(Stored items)
● ● ●

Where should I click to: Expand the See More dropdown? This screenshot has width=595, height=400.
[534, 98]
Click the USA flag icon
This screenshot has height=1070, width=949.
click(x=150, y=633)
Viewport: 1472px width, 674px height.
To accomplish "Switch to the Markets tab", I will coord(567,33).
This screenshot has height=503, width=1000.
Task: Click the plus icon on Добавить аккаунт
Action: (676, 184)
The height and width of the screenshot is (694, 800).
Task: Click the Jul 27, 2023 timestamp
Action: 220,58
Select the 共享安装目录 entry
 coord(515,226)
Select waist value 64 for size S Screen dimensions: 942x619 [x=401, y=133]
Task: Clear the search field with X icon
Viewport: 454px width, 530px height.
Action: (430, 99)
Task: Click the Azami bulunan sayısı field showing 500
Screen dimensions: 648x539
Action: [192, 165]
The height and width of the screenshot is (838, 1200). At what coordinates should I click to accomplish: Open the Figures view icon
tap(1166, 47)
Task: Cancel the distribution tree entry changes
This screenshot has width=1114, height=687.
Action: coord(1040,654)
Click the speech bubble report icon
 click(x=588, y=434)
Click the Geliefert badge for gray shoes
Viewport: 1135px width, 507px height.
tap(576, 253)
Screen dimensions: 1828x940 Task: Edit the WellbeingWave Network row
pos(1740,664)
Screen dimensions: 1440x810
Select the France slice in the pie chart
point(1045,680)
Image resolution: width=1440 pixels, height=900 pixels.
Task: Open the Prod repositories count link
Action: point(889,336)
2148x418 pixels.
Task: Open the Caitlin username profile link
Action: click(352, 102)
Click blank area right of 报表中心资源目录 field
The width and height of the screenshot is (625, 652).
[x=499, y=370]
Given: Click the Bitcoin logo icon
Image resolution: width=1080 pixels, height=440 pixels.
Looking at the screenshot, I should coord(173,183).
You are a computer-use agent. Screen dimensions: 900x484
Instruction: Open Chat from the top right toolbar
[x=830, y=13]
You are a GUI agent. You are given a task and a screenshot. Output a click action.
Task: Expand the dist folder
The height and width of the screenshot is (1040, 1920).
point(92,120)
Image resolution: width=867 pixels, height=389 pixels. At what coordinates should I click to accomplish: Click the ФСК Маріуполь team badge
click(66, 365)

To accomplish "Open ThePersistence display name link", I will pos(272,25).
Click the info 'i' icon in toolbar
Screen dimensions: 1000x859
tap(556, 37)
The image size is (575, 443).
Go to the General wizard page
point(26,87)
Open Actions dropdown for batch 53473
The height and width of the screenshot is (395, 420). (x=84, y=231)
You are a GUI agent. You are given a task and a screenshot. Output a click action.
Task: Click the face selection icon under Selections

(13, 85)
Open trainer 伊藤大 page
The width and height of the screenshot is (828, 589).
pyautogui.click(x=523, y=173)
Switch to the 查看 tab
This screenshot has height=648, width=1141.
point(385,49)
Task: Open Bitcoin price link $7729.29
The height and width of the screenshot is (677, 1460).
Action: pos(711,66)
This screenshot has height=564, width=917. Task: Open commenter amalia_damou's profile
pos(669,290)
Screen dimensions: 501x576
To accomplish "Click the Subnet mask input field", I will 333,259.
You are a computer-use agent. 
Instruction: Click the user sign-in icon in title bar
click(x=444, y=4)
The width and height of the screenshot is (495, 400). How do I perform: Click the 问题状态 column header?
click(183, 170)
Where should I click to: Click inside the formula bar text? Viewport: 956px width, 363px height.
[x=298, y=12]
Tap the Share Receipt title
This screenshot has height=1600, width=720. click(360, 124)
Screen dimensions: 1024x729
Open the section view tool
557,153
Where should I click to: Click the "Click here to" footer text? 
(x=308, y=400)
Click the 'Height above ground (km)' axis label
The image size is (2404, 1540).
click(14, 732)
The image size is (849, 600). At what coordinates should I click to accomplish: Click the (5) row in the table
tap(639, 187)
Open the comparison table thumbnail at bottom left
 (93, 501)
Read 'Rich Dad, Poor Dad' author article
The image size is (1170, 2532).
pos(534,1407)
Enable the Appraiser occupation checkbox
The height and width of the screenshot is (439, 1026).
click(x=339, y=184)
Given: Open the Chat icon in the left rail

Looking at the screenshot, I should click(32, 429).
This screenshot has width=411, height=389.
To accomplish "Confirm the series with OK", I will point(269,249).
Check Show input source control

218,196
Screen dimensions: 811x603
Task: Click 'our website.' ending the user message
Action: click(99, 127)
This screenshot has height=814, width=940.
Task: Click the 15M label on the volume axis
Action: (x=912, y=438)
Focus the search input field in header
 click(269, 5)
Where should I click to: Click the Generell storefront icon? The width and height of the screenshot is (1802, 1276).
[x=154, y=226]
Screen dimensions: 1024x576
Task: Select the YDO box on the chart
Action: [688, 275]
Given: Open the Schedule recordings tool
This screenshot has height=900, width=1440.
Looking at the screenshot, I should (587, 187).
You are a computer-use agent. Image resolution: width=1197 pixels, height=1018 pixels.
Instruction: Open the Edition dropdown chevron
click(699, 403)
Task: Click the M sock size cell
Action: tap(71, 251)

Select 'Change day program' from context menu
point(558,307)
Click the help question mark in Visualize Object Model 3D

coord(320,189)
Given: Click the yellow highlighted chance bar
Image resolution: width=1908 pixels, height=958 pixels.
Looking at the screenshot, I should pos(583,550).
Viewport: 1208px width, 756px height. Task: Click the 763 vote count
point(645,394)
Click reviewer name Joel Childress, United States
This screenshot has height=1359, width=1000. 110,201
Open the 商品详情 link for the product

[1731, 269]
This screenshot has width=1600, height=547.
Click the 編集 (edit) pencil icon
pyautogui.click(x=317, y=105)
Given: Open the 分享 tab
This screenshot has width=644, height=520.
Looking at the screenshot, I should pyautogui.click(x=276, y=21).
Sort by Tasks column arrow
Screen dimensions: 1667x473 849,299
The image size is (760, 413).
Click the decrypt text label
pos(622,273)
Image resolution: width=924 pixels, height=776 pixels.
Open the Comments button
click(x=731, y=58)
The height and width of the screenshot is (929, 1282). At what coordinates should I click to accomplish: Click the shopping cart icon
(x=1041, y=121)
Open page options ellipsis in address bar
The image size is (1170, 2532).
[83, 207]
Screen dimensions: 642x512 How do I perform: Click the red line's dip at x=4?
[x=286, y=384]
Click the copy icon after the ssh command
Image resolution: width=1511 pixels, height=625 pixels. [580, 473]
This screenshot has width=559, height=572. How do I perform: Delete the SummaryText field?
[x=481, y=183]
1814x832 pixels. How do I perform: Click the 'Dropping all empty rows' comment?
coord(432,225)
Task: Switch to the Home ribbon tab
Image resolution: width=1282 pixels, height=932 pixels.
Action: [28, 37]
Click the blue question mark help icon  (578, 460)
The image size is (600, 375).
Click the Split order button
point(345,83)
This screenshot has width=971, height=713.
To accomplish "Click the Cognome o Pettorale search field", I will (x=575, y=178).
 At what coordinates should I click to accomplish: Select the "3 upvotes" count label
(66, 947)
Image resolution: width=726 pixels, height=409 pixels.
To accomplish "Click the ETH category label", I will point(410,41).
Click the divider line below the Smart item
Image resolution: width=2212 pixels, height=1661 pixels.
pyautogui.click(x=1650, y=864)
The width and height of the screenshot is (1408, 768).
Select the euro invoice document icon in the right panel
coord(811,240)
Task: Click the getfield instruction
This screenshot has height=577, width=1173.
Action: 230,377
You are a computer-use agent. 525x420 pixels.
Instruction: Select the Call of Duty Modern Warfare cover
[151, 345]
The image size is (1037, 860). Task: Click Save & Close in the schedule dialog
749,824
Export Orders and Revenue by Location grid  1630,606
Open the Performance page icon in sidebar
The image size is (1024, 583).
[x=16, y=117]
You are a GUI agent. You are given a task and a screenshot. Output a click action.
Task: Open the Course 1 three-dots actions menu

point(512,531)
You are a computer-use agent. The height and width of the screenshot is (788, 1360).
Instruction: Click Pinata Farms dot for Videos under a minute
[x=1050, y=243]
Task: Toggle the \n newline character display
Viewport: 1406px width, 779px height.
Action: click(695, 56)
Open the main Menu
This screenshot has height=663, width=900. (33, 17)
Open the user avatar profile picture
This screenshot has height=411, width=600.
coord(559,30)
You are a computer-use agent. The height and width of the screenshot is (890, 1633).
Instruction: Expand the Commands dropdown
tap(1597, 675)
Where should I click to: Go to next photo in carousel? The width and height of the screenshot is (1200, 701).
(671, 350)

● ● ●

Task prompt ::
Beginning with the line above that contains "Read 'Rich Dad, Poor Dad' author article", copy each line exactly up to and including the line that contains "Given: Click the yellow", and go no further.

Exercise output ::
Read 'Rich Dad, Poor Dad' author article
The image size is (1170, 2532).
pos(534,1407)
Enable the Appraiser occupation checkbox
The height and width of the screenshot is (439, 1026).
click(x=339, y=184)
Given: Open the Chat icon in the left rail

Looking at the screenshot, I should click(32, 429).
This screenshot has width=411, height=389.
To accomplish "Confirm the series with OK", I will point(269,249).
Check Show input source control

218,196
Screen dimensions: 811x603
Task: Click 'our website.' ending the user message
Action: click(99, 127)
This screenshot has height=814, width=940.
Task: Click the 15M label on the volume axis
Action: (x=912, y=438)
Focus the search input field in header
 click(269, 5)
Where should I click to: Click the Generell storefront icon? The width and height of the screenshot is (1802, 1276).
[x=154, y=226]
Screen dimensions: 1024x576
Task: Select the YDO box on the chart
Action: [688, 275]
Given: Open the Schedule recordings tool
This screenshot has height=900, width=1440.
Looking at the screenshot, I should (587, 187).
You are a computer-use agent. Image resolution: width=1197 pixels, height=1018 pixels.
Instruction: Open the Edition dropdown chevron
click(699, 403)
Task: Click the M sock size cell
Action: tap(71, 251)

Select 'Change day program' from context menu
point(558,307)
Click the help question mark in Visualize Object Model 3D

coord(320,189)
Given: Click the yellow highlighted chance bar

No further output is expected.